H.2501, introduced February 27, 2025 by Representative Samantha Montaño, seeks to reduce LGBTQ+ health disparities in Massachusetts by requiring voluntary self-identification data on sexual orientation and gender identity (SOGI) to be collected by state agencies, public schools, and higher education institutions. The bill would require annual, aggregate, deidentified data reporting to inform policy, program development, and quality improvement in health and related services.

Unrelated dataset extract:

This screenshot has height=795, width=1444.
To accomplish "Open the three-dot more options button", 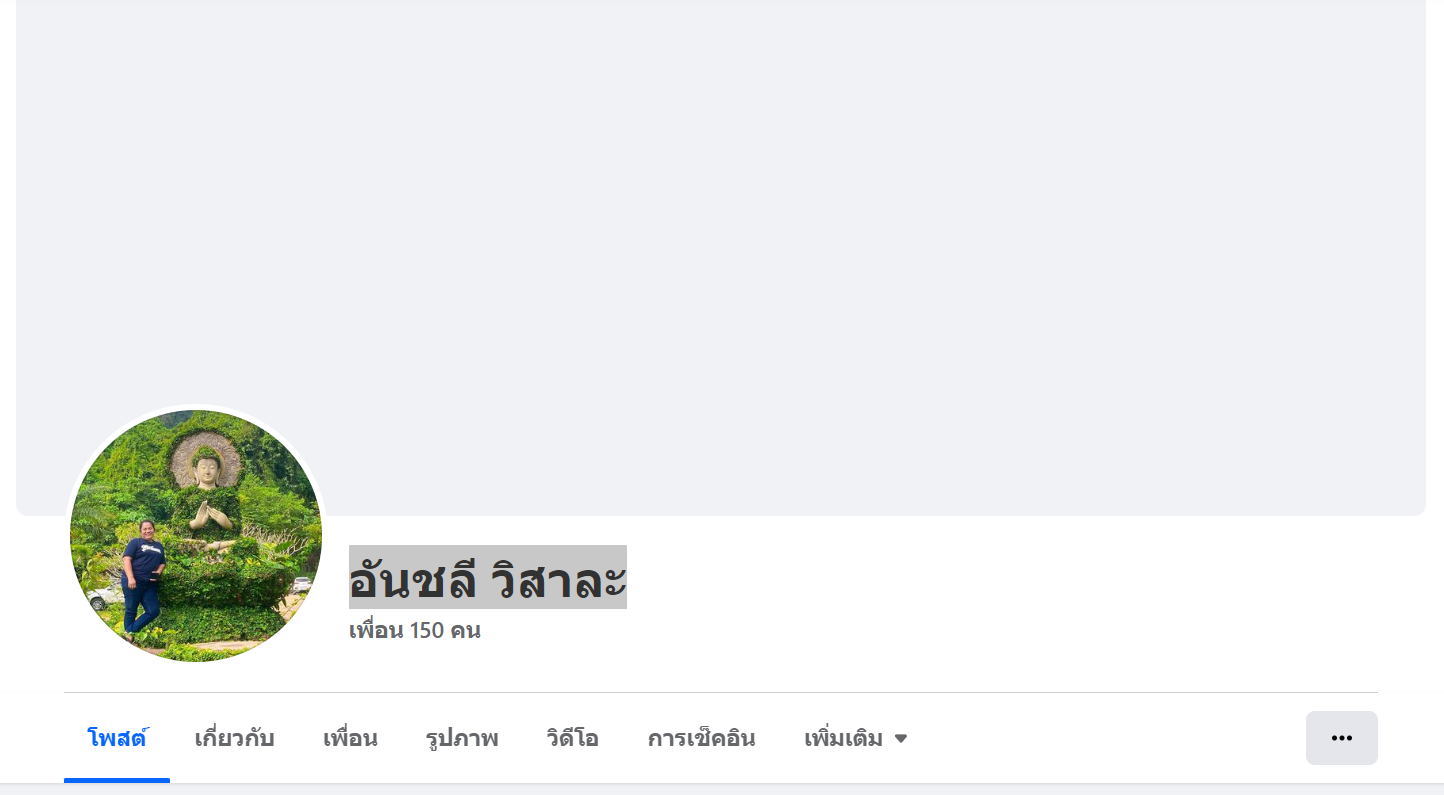I will 1341,738.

It is currently reported favorably by a committee and referred to the Health Care Financing Committee.

What the bill would do

  • Add a new data-collection provision (Chapter 6A, Section 16AA½) to authorize voluntary SOGI self-identification data collection by the executive office of health and human services and associated departments.

    • Data collection would occur in two main contexts:
    • In federal programs or surveys administered by the Commonwealth, where the federal program defines the categories.
    • In direct services to residents aged 16 and older.
    • The Office of Health Equity would develop a training plan and guidelines for inviting SOGI data and would distribute these to the Executive Office of Education and the Department of Transportation.
    • Agencies would annually report aggregate, deidentified SOGI data and any resulting service or program modifications to the Office of Health Equity.
    • The Office would compile an annual report for legislators by December 31, including data, methodology, and policy implications, shared with specified committees.
    • Data would be publicly available in aggregate form, with personal identifiers kept confidential and data aggregated to prevent identification.
  • Add an education-specific data provision (Chapter 69, Section 1U):

    • The Secretary of Education, in coordination with the Office of Health Equity, would collect voluntary SOGI data from public school districts to reduce disparities.
    • Annual aggregate, deidentified data would be provided to the Office of Health Equity, along with any program changes prompted by the data.
    • Data handling would follow privacy provisions in 16AA½.
  • Add a higher-education data provision (Chapter 15A, Section 5B):

    • The Commissioner of Higher Education would collect voluntary SOGI data from students served by the Department of Higher Education, subject to the same privacy requirements.
    • Annual aggregate data would be provided to the Office of Health Equity, with appropriate protections.

Who/what would be affected

  • State agencies identified in Section 16AA½ (including health and human services entities)
  • Office of Health Equity
  • Department of Elementary and Secondary Education and public school districts
  • Department of Higher Education and colleges/universities served by the DOE
  • The executive, legislative, and educational systems involved in data collection, reporting, and policy development

Implementation timeline

  • Section 16AA½ takes effect one year after enactment.
  • Section 1U (education data) takes effect 18 months after enactment.
  • Section 5B (higher education data) takes effect 18 months after enactment.

Legislative context

  • Legislative actions show initial referral to Public Health, hearings scheduled in mid-2025, and eventual favorable reporting by committee with referral to Health Care Financing.
  • Related bill: HD 4136 (replaces).

Potential impact and considerations

  • Positive: improves visibility into LGBTQ+ health disparities, informs targeted policy and program improvements, enhances data-driven decision-making, and supports equity in health services.
  • Privacy safeguards: emphasizes voluntary participation, de-identification, aggregation to protect individuals, and restricted data use for specified purposes.
  • Implementation burden: requires development of training plans and data-collection processes across multiple agencies and educational institutions.

Compiled from official sources — confirm details with the bill’s official record.